Employing this framework, and using quantitative analysis, I find that the majority of China's rural-to-urban migrants suffer from multidimensional poverty. Indeed, the multidimensional poverty rate of migrant households is higher than that of households who receive dibao (a minimum livelihood guarantee payment) and are officially regarded as the poorest people in the city. This is despite the fact that migrant households' per capita income on average is significantly higher than that of dibao households. Through qualitative study, I find, furthermore, that the higher the income rural migrants have, the more severe the multidimensional poverty in which they live in the city.

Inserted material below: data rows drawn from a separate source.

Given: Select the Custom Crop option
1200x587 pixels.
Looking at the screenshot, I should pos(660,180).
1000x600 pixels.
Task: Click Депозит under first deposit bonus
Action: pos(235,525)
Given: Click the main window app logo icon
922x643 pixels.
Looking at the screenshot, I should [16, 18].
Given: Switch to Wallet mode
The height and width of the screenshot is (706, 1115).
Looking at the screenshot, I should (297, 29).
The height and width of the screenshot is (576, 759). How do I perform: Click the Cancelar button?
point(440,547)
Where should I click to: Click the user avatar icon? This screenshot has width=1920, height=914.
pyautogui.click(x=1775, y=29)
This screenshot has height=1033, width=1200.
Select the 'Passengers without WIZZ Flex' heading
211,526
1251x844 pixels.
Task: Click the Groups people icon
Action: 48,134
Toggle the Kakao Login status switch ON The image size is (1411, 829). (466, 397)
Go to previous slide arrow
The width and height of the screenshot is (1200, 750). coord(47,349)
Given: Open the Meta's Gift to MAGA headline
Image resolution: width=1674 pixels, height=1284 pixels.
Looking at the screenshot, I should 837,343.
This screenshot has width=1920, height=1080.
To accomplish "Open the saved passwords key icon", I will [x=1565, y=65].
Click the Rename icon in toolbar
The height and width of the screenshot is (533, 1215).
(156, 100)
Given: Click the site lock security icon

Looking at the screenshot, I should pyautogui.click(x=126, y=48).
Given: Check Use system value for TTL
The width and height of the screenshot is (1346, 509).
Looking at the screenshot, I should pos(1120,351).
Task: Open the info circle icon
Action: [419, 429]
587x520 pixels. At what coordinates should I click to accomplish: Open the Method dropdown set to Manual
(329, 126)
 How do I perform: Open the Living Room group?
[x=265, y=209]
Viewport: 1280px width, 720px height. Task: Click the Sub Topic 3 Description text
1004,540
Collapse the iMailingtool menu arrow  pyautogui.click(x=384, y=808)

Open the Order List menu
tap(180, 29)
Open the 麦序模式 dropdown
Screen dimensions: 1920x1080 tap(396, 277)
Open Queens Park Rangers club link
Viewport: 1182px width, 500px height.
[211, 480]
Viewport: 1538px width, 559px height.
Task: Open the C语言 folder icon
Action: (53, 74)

Drawing on fieldwork in Shanghai and rural Anhui, I argue that rural debt, resulting from high marriage costs and, to a lesser extent, natural disasters and the abuse of power leads to a cross-generational poverty trap for rural migrants. Underpinning this poverty trap, I argue, lies a pursuit of family prosperity and happiness in rural China in which is embedded a cultural emphasis on the importance of individual sacrifices for the family. This familial cultural institution, which I explain in terms of the Chinese concept of xingfu (family-based happiness), significantly shapes rural migrants' choices and norms regarding employment, marriage, and the way to live in the city. I argue that it carries complex effects regarding cross-generational rural family prosperity and poverty. One the one hand, it traps individual rural-to-urban migrants in poverty. On the other hand, in the long term, it sustains the possibility for a rural family to climb out of poverty through permanent migration to the city, via either apartment purchase or educational success.